Scada is, at heart, not a secure system. Surveys of installations have time and again found problems, such as gateways into Scada systems connected to the public telephone system via modems -- with passwords left at the factory default. And the pressure to link Scada systems to others is growing -- like everyone else, Scada implementers are using open standards and designing business systems that are ever more tightly implemented, with the data coming out of the control networks. And these in turn are on the Internet, and vulnerable. Utility engineers and software designers have ignored or downplayed security issues, in a chilling reflection of the attitudes prevalent in companies like Microsoft until recently.

This isn't news. US security service teams have been looking intently at utility infrastructure IT since late 2001, and report that there are many systemic vulnerabilities. This time last year, the Washington Post reported that Ronald Dick, director of the FBI's National Infrastructure Protection Center, told a closed gathering of corporate security executives that "the event I fear most is a physical attack in conjunction with a successful cyber attack on the responders' 911 system or on the power grid."

That would be frightening enough, but the evidence is that the vulnerabilities extend beyond being open to a targeted, industry-specific act of vandalism.
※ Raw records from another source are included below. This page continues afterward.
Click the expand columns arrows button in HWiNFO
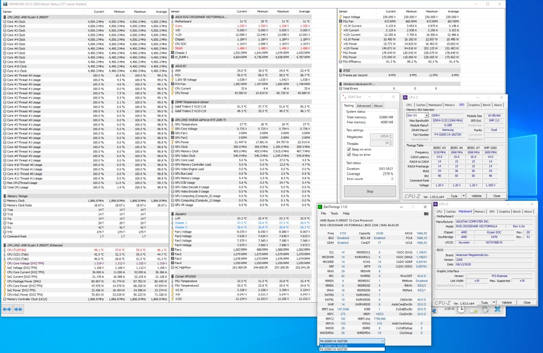 point(7,309)
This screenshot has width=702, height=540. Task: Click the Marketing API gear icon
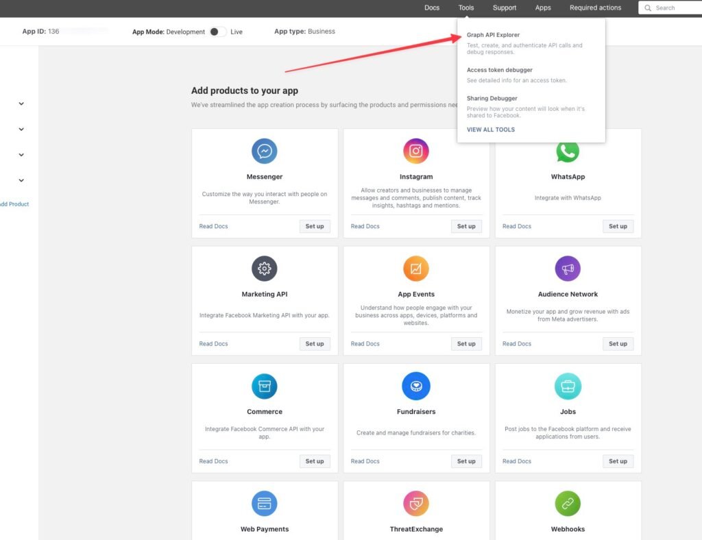pyautogui.click(x=264, y=269)
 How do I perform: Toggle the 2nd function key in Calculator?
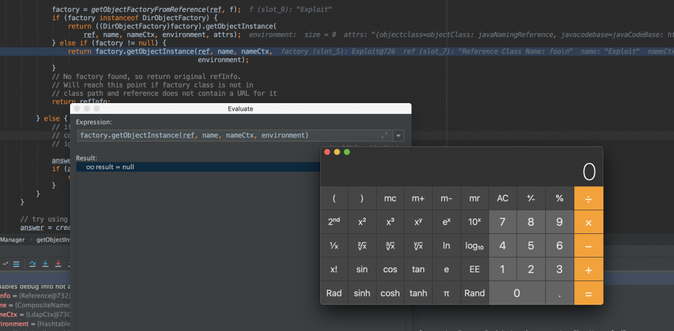click(x=334, y=222)
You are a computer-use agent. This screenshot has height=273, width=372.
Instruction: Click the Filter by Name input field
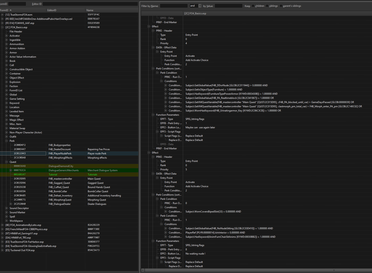[x=174, y=6]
The same worms and viruses that cause us all such problems are just as happy breeding inside power station systems, provided they can get in: SecurityFocus News reports that a nuclear power station owned by Ohio company FirstEnergy Corp had its monitoring system disabled for five hours in January by the Slammer worm. It got in through a contractor's network which was directly linked to the power station's systems by a T1 line -- bypassing the firewall. Once inside, it spread from PC to PC and clogged the network, disabling the central monitoring panel and other systems. Backup systems worked, but it took six hours to get the main monitors back online. Fortunately, the power plant was idle (due to a gaping hole in the reactor head, you'll be reassured to hear), but the worm didn't know that.
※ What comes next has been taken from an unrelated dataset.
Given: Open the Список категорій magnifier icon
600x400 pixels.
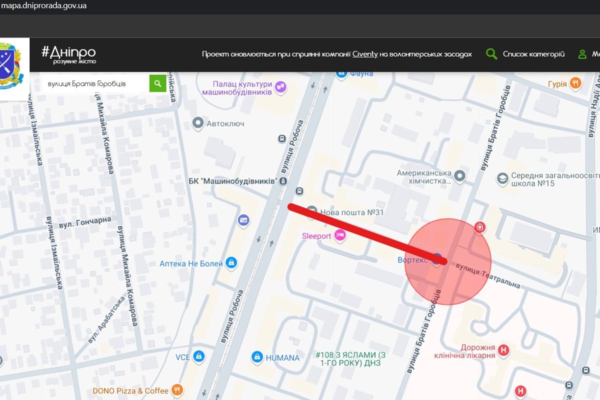Looking at the screenshot, I should (x=492, y=54).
There's more. Sterling detective work by Heise Security, a German publication, has shown that the Niagara Mohawk power grid -- the one that went down first -- is owned by National Grid USA; itself a major customer of a company called Northern Dynamic. These people specialise in Scada and Windows-based process control over OLE, the Microsoft protocol based on DCOM -- the technology attacked by the Blaster worm. As Heise points out, other customers of Northern Dynamic include many European power companies and the nuclear research organisation CERN.

We know that these systems are vulnerable. We know that the fault which brought darkness to the city of New York and forty million people was in some way linked to control and monitor failures. We know that this past week, we've had a surfeit of worms. Some conspiracy theory.
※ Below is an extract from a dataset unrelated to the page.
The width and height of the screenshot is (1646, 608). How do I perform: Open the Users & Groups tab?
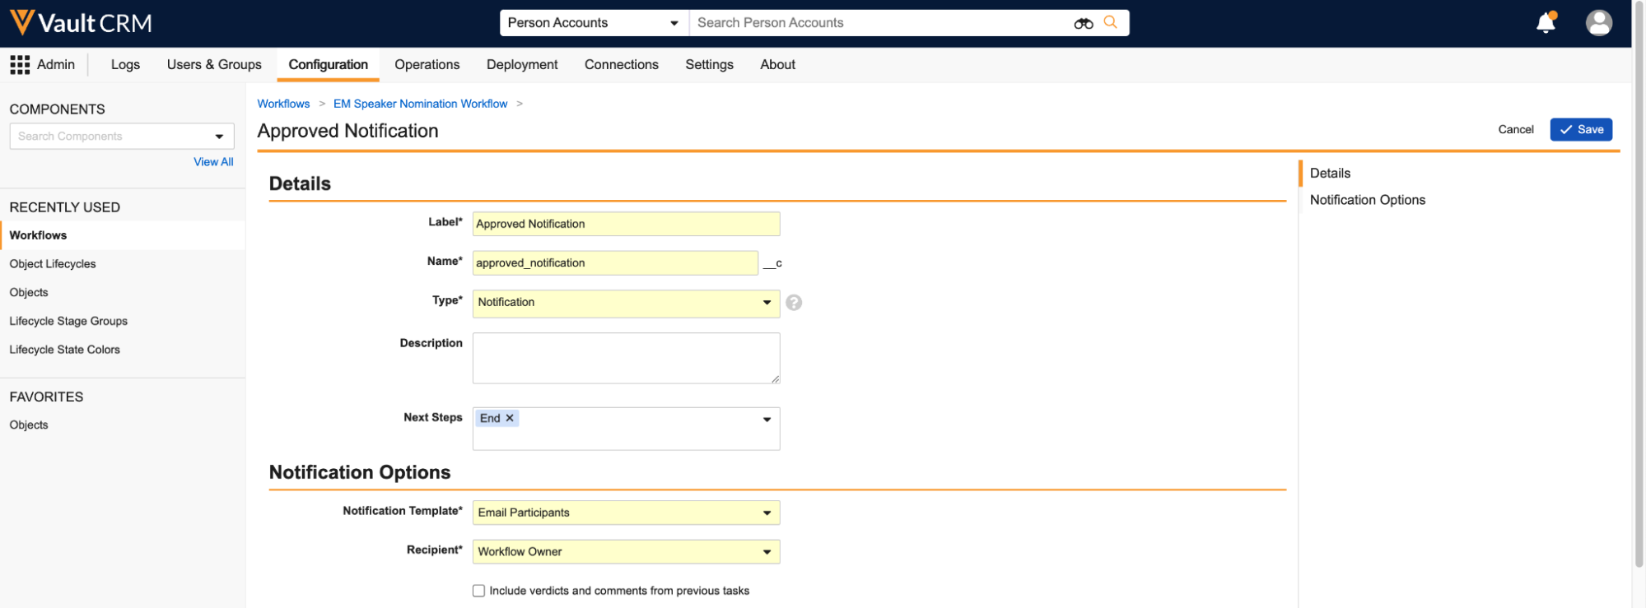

In the past, I've tried and failed to get information out of the UK government as to which regulator is responsible for the security aspects of our national and local utilities. Like the interstate distribution system in the US, it seems that nobody is in charge: a comforting network of buck-passing is working far better than the real thing. We cannot accept complacent assurances that all is in hand and all is well, not when lights go out across the US and the worms run rampant. The warning lights must go on in Whitehall before they go out across the country.